- [EXERCISE DESCRIPTION]: Set down, word for word, the passage of the article on AMD's low-end Radeon HD 7000 series that opens with "The offerings span" and closes with "in one shot.".

++++ DOCUMENT SEGMENT ++++

Low-end Radeon HD 7000 series; AMD re-brands

Out with the old, in with the ‘new’

AMD logo Remember that we previously reported the latest low-end discrete GPU offerings from AMD will be re-brands? Well, it looks like the low-end desktop offerings will get the same treatment. In a series of documents detailing the next low-end discrete GPU offerings from AMD, all of them indicate that AMD will not make a low-end part based on the Graphics Core Next (GCN) architecture, but instead they are all re-brands of the legacy VLIW5 products, and are targeted, at the time of publication, to OEMs only.


The complete lineup of Radeon HD 7000 series

The offerings span four families, with model numbers ranging from 7300 to 7600. In short, HD 7350 will be Cedar, HD 7450 will be Caicos, HD 7570 will be Turks Pro and HD 7670 will be Turks XT. All of these GPUs will be made on TSMC 40 nm process, no surprises there. For the sake of brevity and readability, we are not going post the specifications for yet again, as they are literally the same.

Why rebrands instead of a new ASIC?” This would probably be the first question that pops up after reading the last paragraph. If we look at the overall desktop APU and GPU strategies, it looks like AMD is trying to solve the manufacturing and financial issues in one shot.

We first take a look at the manufacturing side. When we look back in the timeline, AMD used TSMC 40 nm process to make Bobcat-based APUs (codenamed Ontario, Zacate and Desna) and the Radeon HD 6000 series discrete GPUs. Back during the Radeon HD 5000 times, there weren’t severe shortages besides some earlier hiccups due to TSMC’s inability to fix their process. When AMD started making Bobcat-based APUs along with their discrete GPUs, the conflict become more and more obvious: the two vastly different products are fighting for wafer starts.

And then, there comes the catalyst, demand for both products are high, as Bobcat-based APUs raised the bar for power efficiency with adequate performance while the Radeon HD 6000 GPUs provided an attractive feature set and performance over the competition at a lower cost. AMD was in a dilemma, either they sacrifice GPUs (including the high-end offerings) for the APUs, or the other way round, sacrificing the APUs for the GPUs. However, none of which is more beneficial to AMD over another, AMD hurts either way.

While the APUs have delivered their promises with Llano providing mainstream-class graphics performance which renders the low-end discrete GPUs obsolete.  AMD looks to be refreshing their legacy products on an older process for OEMs only, and promoting APU platforms to end-users while shifting the focus away from the low-end discrete GPU market.  This would seem to be the only viable solution to solve this issue on the manufacturing side, especially when moving to a newer and smaller fabrication process.   While TSMC’s ability to execute on 28 nm is still remains to be seen, the uncertainty this creates pushes AMD into this shift.  This, of course, does not take into account TSMC’s wafer price increase for 28 nm wafers.

++++ DATASET EXCERPTS ++++

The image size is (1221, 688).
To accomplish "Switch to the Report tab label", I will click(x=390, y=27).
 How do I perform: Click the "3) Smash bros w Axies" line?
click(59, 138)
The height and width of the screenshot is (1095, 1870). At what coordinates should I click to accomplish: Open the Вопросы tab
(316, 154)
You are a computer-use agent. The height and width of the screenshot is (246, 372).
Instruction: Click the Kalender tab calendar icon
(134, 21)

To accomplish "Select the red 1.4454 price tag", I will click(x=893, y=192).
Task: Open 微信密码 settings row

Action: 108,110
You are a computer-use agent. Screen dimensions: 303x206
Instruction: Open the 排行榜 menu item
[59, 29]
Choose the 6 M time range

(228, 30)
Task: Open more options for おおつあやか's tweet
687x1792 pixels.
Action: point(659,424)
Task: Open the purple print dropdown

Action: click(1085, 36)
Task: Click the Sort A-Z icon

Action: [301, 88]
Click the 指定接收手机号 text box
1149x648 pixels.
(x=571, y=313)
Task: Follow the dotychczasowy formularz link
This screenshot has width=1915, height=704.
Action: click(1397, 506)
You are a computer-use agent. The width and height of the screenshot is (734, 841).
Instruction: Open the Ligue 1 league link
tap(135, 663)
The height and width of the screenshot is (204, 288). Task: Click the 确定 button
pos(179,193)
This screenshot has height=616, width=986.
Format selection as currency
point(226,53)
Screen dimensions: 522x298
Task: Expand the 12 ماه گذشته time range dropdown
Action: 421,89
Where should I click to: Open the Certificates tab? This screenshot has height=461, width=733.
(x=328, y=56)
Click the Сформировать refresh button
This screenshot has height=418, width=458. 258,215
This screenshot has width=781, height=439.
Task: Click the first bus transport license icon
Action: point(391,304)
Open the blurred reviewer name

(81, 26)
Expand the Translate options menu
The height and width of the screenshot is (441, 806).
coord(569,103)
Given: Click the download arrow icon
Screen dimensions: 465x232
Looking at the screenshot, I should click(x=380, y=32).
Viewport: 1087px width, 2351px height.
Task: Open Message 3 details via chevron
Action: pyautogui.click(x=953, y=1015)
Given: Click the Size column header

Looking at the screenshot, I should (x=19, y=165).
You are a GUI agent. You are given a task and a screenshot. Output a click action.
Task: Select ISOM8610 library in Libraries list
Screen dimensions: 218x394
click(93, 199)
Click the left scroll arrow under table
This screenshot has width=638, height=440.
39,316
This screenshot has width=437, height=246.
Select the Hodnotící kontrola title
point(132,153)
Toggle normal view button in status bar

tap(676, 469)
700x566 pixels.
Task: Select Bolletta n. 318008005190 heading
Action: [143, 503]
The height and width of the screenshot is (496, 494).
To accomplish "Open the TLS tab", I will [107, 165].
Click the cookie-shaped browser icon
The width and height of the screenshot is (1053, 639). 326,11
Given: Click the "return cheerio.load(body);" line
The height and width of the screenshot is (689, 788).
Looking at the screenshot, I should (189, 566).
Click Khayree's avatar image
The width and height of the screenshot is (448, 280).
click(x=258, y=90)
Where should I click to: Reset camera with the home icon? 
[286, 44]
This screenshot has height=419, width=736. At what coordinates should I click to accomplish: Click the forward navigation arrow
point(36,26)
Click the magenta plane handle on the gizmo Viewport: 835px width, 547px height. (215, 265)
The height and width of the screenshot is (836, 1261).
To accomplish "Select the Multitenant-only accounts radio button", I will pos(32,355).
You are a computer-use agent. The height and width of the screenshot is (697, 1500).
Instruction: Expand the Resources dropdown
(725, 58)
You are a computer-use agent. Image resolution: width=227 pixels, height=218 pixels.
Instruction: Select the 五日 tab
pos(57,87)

++++

- [EXERCISE ANSWER]:
The offerings span four families, with model numbers ranging from 7300 to 7600. In short, HD 7350 will be Cedar, HD 7450 will be Caicos, HD 7570 will be Turks Pro and HD 7670 will be Turks XT. All of these GPUs will be made on TSMC 40 nm process, no surprises there. For the sake of brevity and readability, we are not going post the specifications for yet again, as they are literally the same.

Why rebrands instead of a new ASIC?” This would probably be the first question that pops up after reading the last paragraph. If we look at the overall desktop APU and GPU strategies, it looks like AMD is trying to solve the manufacturing and financial issues in one shot.